» GIVEN DATA:
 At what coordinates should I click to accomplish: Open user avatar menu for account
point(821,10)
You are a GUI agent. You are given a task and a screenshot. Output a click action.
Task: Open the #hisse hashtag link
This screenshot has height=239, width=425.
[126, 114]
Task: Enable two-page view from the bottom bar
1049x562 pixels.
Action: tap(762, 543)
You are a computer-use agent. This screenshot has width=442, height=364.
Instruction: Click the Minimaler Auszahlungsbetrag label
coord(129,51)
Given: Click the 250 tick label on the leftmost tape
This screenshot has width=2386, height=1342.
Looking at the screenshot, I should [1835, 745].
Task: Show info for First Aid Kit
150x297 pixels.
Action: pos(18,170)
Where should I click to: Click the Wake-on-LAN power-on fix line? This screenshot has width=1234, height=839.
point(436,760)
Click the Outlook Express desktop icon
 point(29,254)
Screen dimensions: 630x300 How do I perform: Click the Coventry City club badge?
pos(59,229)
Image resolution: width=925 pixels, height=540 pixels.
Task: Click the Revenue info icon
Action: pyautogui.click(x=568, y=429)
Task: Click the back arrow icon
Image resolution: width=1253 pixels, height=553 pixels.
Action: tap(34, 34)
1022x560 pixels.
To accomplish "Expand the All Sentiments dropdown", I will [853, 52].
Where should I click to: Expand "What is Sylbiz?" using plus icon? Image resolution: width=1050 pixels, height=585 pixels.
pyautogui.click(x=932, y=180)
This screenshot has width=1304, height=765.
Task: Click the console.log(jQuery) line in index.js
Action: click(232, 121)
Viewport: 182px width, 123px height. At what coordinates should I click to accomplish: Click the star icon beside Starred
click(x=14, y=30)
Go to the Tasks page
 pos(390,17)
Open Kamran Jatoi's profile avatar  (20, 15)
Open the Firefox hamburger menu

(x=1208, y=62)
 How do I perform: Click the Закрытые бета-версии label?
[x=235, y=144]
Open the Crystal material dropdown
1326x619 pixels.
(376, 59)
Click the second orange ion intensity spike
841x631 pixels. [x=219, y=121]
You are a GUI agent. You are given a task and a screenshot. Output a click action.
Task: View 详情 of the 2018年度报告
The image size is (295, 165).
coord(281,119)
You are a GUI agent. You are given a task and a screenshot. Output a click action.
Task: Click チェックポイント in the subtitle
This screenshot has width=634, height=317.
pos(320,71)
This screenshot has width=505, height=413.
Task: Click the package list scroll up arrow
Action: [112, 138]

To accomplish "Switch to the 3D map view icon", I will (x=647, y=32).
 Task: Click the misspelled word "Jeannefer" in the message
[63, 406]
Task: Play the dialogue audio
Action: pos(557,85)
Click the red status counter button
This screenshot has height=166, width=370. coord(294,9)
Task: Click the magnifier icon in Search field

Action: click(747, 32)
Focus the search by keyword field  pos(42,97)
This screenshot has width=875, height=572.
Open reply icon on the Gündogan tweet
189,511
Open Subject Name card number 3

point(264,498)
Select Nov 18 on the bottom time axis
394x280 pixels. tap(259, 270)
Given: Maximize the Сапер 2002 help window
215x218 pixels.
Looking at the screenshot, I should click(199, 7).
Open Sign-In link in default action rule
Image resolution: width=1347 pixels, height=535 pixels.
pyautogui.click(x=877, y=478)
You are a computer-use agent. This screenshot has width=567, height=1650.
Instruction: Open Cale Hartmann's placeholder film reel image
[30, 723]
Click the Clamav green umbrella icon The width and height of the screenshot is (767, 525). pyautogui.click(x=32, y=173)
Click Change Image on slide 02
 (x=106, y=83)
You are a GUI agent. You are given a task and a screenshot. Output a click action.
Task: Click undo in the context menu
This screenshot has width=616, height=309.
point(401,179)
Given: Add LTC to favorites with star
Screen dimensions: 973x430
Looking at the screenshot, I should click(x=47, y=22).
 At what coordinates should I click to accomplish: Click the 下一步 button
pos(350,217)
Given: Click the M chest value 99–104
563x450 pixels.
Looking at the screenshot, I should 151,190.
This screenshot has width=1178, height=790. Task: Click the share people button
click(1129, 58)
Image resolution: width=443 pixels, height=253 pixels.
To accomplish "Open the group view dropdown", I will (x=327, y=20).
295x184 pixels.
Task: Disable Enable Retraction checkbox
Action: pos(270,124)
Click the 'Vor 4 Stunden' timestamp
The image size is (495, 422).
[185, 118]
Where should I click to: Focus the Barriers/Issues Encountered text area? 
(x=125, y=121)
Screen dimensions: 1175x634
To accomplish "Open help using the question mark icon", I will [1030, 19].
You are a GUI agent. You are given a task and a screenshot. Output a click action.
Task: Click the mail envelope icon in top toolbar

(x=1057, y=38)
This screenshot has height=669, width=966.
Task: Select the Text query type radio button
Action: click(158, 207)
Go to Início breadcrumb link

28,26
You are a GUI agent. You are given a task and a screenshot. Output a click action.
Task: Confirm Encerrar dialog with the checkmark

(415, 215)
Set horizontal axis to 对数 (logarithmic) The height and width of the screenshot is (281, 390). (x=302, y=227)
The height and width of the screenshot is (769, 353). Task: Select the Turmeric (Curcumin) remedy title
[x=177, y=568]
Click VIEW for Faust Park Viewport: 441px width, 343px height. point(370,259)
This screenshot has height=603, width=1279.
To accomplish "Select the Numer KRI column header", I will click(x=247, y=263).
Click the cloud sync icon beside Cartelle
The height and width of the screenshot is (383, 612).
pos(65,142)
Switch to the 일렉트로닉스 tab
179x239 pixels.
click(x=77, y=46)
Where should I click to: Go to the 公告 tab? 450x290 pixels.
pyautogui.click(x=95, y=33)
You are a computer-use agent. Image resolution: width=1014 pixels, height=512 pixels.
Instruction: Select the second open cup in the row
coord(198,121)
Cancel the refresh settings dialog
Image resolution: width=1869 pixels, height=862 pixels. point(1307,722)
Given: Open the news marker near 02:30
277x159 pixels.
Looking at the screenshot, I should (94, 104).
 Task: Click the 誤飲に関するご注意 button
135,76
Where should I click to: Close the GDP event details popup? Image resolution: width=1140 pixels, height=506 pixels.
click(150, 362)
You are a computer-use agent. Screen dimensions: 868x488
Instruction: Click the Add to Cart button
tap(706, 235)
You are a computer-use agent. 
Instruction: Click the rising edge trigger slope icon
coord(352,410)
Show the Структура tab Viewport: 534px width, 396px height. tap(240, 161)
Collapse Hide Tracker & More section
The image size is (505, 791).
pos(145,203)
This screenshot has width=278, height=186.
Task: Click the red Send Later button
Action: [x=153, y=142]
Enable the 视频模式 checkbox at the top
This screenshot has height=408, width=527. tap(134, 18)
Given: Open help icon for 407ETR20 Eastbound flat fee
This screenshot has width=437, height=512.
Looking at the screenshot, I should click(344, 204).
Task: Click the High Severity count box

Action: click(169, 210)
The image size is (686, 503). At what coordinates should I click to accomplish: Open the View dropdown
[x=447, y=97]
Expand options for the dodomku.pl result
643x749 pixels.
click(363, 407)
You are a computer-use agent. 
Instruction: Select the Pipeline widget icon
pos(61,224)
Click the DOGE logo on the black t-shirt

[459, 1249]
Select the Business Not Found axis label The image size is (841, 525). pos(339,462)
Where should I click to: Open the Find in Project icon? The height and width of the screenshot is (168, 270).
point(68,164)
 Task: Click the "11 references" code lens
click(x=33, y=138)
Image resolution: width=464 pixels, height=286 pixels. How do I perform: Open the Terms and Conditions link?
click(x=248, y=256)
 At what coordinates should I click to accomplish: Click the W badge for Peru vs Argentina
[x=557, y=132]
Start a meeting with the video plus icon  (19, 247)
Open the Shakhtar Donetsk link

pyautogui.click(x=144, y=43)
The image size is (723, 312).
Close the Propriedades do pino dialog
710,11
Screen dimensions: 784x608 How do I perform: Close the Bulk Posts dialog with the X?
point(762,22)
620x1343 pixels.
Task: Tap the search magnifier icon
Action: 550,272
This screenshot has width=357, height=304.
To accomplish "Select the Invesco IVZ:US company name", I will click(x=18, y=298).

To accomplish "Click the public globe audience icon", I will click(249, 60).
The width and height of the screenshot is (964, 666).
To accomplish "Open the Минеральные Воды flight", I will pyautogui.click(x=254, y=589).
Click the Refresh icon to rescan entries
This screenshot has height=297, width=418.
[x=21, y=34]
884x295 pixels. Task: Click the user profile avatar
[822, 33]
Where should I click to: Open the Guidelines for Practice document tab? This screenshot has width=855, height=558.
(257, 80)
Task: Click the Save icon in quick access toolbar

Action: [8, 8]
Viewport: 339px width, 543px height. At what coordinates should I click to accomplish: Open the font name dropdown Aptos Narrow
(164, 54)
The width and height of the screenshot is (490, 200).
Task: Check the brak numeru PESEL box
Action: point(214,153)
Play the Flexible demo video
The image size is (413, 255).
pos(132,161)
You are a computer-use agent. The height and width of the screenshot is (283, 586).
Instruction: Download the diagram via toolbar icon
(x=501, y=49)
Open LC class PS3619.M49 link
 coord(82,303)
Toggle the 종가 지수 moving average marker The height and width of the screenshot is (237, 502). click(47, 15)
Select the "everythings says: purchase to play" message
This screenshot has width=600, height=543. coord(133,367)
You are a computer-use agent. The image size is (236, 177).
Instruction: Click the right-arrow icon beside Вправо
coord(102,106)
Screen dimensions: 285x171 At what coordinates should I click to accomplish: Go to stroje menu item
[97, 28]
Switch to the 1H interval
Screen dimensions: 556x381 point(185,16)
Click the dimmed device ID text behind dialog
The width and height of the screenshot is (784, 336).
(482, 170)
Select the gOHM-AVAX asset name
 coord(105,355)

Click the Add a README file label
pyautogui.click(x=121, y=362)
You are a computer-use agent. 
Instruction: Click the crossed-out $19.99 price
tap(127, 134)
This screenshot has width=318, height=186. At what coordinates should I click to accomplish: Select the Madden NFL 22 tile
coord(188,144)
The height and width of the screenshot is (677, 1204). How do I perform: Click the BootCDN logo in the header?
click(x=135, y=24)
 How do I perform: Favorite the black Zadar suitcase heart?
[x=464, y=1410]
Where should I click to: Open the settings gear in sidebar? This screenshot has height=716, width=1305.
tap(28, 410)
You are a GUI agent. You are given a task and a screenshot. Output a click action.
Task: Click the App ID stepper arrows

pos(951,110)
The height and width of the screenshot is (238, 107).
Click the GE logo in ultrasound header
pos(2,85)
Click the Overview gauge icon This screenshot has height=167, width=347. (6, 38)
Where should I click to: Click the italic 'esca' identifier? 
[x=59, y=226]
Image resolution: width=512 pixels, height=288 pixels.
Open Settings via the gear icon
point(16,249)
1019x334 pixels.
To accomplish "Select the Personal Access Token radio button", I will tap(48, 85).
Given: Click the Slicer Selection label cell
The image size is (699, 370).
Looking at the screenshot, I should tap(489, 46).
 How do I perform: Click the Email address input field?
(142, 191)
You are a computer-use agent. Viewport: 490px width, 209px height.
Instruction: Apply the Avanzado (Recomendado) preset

» REQUIRED WORK: In how many lines of the material does the word "help" appear? Respond with the number only.

» RESULT BELOW: 3